> **TEXTE À LIRE**:
· · · · · · ·
La Lorraine dans le temps

La Lorraine dans le temps

Commercy (Meuse)

Position géographique. — Commercy, ancien chef- lieu d'un bailliage royal ressortissant au Parlement de Nancy, est situé dans une vaste et belle prairie arrosée par la Meuse, et sur le chemin de fer de Paris à Avricourt, à 294 kilomètres E. de Paris et 41 de Bar. — 3°15' de longitude orientale et 48047' de latitude boréale. Altitude ou élévation au-dessus du niveau de la mer : 243 mètres (église). — Population : en 1803 : 3.548 hab. En 1851 : 4.012 hab. En 1901 : 7.724 hab. (2.556 à part).— Conseillers municipaux, 23. — Patron : saint Pantaléon, 27 juillet.

 

Par la beauté de sa situation sur la rive gauche de la Meuse, par la régularité de ses quartiers, par ses rues presque toutes alignées et parfaitement entretenues, par les monuments remarquables qui s'y trouvent, par la gare assez importante qui y jette l'animation, Commercy passe, avec raison, pour une assez jolie petite ville, au séjour agréable.

 

Organisation. Cette ville est le siège d'une sous-préfecture et d'un archiprêtré. Elle possède une inspection des forêts, une recette particulière des finances, une perception des contributions directes, une recette des contributions indirectes, un entrepôt des tabacs, une recette des domaines, une recette des postes, télégraphes et téléphones, une caisse d'épargne et de prévoyance créée par ordonnance du 23 juin 1837, un ingénieur des ponts et-chaussées (arrondissement de l'est), un agent-voyer d'arrondissement, trois notaires, un vaste hospice, un bureau de bienfaisance, etc. Elle a aussi une garnison d’infanterie et de cavalerie.

Un inspecteur de l'enseignement primaire réside à Commercy. L'enseignement secondaire y est donné par un collège. Sans parler de l'école normale d'instituteurs établie dans cette ville et qui compte 60 élèves, l'enseignement primaire est donné par une école primaire supérieure de jeunes filles, plusieurs écoles primaires publiques ou privées de garçons, de filles et écoles maternelles.

 

 

 

Historique — Commercy, appelé dans les anciens titres Commarchia, Commarcium (marche, frontière), existait dès le IXème siècle. Cette terre, quoique placée en Lorraine et a la limite du Barrois, n'a jamais été unie ni incorporée à l'une ou l'autre de ces provinces avant le XVIII siècle. Elle avait ses lois, coutumes et juridictions spéciales et ses charges et redevances n'avaient rien de commun avec celles des peuples voisins. Ses seigneurs portaient le nom de damoiseaux. Le premier dont fasse mention est Louis, qui vivait en 967.

 

Au Xème siècle, Commercy a appartenu aux évêques de Metz, qui en firent l’échange contre la seigneurie de l'abbaye de Bouzonville, avec Thierry, second duc héréditaire de la Lorraine.
· · · · · · ·
> **DONNÉES RECUEILLIES**:

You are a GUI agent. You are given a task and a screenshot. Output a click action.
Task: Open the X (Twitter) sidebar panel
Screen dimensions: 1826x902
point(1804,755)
· · · · · · ·
> **TRAVAIL DEMANDÉ**: Recopiez sans modification le passage du texte sur Commercy qui commence aux mots « Au Xème siècle, Commercy » et s'arrête après « de la Lorraine. ». Le matériel fourni n'intervient pas ici.

> **SOLUTION PROPOSÉE**:
Au Xème siècle, Commercy a appartenu aux évêques de Metz, qui en firent l’échange contre la seigneurie de l'abbaye de Bouzonville, avec Thierry, second duc héréditaire de la Lorraine.